Much of this wealth was used to create large mansions, based on the exquisite architecture of imperial homes in southern China. However, the merchants’ relatively low social status compared to local mandarins and courtiers meant that any grandiose displays of wealth were severely frowned upon. Keen to show off their wealth but needing to refrain from any outward showiness, the merchants therefore concentrated their efforts on their homes’ interiors. Based around an inner courtyard, homes were built with beautifully carved sculptures, stone carvings, ornate panels and other decorative architectural elements. These timber-framed structures were built with wonderfully precise joinery, without the need for nails or brackets.
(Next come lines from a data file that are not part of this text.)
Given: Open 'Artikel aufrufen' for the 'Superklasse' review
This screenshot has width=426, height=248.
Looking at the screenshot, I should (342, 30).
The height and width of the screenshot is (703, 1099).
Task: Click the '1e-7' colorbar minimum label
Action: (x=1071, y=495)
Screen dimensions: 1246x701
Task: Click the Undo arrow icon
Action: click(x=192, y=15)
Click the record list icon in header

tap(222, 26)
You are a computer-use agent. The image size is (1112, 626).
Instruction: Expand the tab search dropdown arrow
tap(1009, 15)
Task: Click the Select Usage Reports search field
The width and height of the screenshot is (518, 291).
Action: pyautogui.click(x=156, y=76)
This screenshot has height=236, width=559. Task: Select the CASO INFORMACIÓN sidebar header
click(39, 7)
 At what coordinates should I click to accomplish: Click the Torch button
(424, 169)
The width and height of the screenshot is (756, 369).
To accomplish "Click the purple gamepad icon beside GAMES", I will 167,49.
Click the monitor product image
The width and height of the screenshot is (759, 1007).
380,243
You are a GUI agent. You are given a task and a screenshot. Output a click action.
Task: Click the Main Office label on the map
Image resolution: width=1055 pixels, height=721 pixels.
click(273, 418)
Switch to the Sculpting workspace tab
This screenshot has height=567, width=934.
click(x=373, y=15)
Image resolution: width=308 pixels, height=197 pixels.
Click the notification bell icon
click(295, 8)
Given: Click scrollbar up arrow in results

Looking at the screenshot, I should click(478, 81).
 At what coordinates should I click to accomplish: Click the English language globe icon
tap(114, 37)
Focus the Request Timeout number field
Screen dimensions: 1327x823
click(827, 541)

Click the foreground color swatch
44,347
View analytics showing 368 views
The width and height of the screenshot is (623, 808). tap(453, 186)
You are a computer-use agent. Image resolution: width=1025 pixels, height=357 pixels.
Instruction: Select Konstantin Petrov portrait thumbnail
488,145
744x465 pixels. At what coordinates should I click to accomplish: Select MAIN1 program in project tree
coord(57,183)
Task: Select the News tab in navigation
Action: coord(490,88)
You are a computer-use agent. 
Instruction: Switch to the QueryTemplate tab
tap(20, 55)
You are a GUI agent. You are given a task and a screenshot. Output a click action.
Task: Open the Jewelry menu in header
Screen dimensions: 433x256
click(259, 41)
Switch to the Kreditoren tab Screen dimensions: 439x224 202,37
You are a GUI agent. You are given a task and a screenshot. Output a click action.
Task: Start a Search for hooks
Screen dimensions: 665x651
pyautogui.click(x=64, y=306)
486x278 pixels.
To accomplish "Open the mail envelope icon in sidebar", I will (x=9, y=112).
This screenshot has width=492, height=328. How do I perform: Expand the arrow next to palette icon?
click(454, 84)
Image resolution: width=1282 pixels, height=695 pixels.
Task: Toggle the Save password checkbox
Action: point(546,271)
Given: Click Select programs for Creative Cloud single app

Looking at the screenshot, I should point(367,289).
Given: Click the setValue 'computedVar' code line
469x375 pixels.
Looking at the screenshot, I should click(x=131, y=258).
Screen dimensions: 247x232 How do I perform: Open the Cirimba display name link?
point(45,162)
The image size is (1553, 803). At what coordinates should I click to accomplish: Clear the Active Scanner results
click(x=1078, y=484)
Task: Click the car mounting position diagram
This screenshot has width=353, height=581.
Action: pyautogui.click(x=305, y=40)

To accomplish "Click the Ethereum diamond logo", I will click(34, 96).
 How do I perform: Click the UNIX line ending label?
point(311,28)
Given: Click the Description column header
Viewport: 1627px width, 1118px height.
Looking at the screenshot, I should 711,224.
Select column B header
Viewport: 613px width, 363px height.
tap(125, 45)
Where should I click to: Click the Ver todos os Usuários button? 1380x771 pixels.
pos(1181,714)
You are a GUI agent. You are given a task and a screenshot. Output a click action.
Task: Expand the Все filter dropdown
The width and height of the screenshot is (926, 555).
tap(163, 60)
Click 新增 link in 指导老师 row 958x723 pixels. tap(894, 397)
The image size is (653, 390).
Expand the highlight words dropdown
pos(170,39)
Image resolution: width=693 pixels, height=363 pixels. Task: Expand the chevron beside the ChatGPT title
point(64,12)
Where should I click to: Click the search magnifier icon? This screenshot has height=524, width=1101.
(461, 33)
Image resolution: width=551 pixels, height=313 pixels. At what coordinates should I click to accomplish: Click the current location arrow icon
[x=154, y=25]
Exquisite detail was incorporated into every aspect of the Hui architectural style, with roof beams, pillars, windows, doors, upturned eaves and furniture all being decorated with beautiful open or relief carving. With the larger, more complicated carvings taking weeks or even months to create, the cost involved could be huge, with the price of a single, high quality carving by a skilled master equating roughly to the price of an acre of land.
The skill involved in producing these extraordinary carvings was honed over a lifetime. Carvers would start to learn from a very young age, firstly gaining an understanding and aptitude for calligraphy and drawing before applying this to wood or stone carving. Only the very best would become good enough to work on the beautiful mansions of Huizhou, with a tiny number being considered masters.
Carved designs would almost always tell a story, whether in the form of symbolic animals and flowers, such as bats to represent good luck or peaches for longevity, or more complex scenes from legend or characters from Chinese opera. The motifs used would often relate closely to the home owner’s interests or beliefs.
Amongst the most detailed and beautifully worked carvings were those used to decorate corbels – the weight bearing wooden brackets above a pillar (known as ‘dougong’ in Chinese) or between a pillar and beam (‘queti’). By the Qing dynasty, the carvings used to decorate these had reached amazing levels of detail and skill. Interconnected carvings were shown on each side of a corbel, with the carvers able to apply light and shadow within the carvings in order to pick out figures or specific details in the dim light of a house’s interior.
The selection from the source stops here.